Consigne donnée A >> Reformulez sous forme de liste plus concise le paragraphe de l'extrait sur les élections belges qui commence par « Le pays tangue », en gardant ses faits essentiels.
Consigne donnée B >> Recopiez à l'identique le passage de l'extrait sur les élections belges qui va de "1981 Magnitude : de" à "d’une longue série.".

Passage fourni >>

════════

Valse endiablée à la Chambre. Les sociaux-chrétiens dégustent, amputés de 19 sièges. Les socialistes trinquent, privés de 20 sièges. Deux familles politiques historiques se prennent une raclée aussi spectaculaire qu’inédite.

Les libéraux font brillamment exception, nantis de 28 sièges supplémentaires. L’ouverture au monde catholique du Parti de la liberté et du progrès lui réussit au-delà de toute espérance. Le PLP entre dans la cour des grands. Il va avoir du mal à s’y maintenir dans la décennie qui suit.

Des partis d’un genre nouveau font irruption ou montent en puissance : les partis communautaires ou régionaux. Côté flamand, la Volksunie passe le cap des 10 % de voix et décroche douze députés. Côté francophone, le FDF obtient ses trois premiers élus tandis que les fédéralistes wallons arrachent 2 sièges.

1965, un grand cru électoral.  » L’élection nationale de 1965 est sans doute le scrutin qui a le plus frappé les imaginations, estime Pascal Delwit, elle marque un tournant majeur.  » Parce qu’elle annonce une nouvelle ère. L’électeur volatil vient de pointer le bout du nez, la légendaire stabilité du comportement électoral en Belgique en prend un coup.

1981 Magnitude : de 6,0 à 6,9 – FORT

Le pays tangue, file un mauvais coton sur les plans budgétaire et économique, et ses gouvernements tombent à des cadences infernales. 8 novembre 1981, les Belges saisissent le passage anticipé par les urnes pour secouer le cocotier politique. Ils sont indulgents avec les socialistes au pouvoir, qui limitent la casse. Mais ils sont impitoyables avec les sociaux-chrétiens du nord et du sud qui sont aussi aux affaires : PSC et CVP perdent plus d’un quart de leurs électeurs, abandonnent 21 sièges à la Chambre, et touchent le fond. Les libéraux, dans l’opposition, décrochent la timbale, obtiennent 15 députés de plus.

Le Parlement s’enrichit au passage d’une touche verte inédite : 4 députés écologistes francophones et flamands s’installent dans l’hémicycle. Ils sont les premiers d’une longue série.

════════

Lignes fournies >>
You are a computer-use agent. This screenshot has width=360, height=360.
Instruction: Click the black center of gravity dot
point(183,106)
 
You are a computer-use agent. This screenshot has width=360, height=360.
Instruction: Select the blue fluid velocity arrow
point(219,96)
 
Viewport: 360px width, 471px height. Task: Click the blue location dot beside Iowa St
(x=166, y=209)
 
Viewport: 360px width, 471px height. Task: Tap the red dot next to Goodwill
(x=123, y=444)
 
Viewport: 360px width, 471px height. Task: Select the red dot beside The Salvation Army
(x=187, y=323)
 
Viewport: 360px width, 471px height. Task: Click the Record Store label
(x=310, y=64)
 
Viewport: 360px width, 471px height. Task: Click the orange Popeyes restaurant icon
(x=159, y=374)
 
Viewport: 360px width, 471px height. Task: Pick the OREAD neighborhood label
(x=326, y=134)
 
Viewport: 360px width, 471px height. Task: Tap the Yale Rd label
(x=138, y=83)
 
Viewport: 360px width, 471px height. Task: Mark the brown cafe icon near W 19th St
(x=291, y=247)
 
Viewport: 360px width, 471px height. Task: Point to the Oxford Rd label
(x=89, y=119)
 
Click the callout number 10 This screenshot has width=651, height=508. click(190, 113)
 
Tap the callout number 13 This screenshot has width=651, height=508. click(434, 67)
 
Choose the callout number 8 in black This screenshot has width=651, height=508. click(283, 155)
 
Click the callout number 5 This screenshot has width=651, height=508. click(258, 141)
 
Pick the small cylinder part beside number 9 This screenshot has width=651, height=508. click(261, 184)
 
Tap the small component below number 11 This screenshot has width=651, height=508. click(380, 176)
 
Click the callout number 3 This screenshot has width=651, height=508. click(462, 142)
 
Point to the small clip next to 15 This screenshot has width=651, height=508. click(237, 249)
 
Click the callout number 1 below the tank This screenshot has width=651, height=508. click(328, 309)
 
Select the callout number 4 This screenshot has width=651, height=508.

════════

Résultat obtenu A >>
- Contexte : le pays tangue, va mal sur les plans budgétaire et économique, et ses gouvernements tombent à un rythme effréné.
- 8 novembre 1981 : lors d'un scrutin anticipé, les Belges secouent le paysage politique.
- Socialistes au pouvoir : ménagés par les électeurs, ils limitent la casse.
- Sociaux-chrétiens (PSC et CVP), également au pouvoir : ils perdent plus d'un quart de leurs électeurs et 21 sièges à la Chambre, et touchent le fond.
- Libéraux, dans l'opposition : grands gagnants, ils obtiennent 15 députés de plus.

Résultat obtenu B >>
1981 Magnitude : de 6,0 à 6,9 – FORT

Le pays tangue, file un mauvais coton sur les plans budgétaire et économique, et ses gouvernements tombent à des cadences infernales. 8 novembre 1981, les Belges saisissent le passage anticipé par les urnes pour secouer le cocotier politique. Ils sont indulgents avec les socialistes au pouvoir, qui limitent la casse. Mais ils sont impitoyables avec les sociaux-chrétiens du nord et du sud qui sont aussi aux affaires : PSC et CVP perdent plus d’un quart de leurs électeurs, abandonnent 21 sièges à la Chambre, et touchent le fond. Les libéraux, dans l’opposition, décrochent la timbale, obtiennent 15 députés de plus.

Le Parlement s’enrichit au passage d’une touche verte inédite : 4 députés écologistes francophones et flamands s’installent dans l’hémicycle. Ils sont les premiers d’une longue série.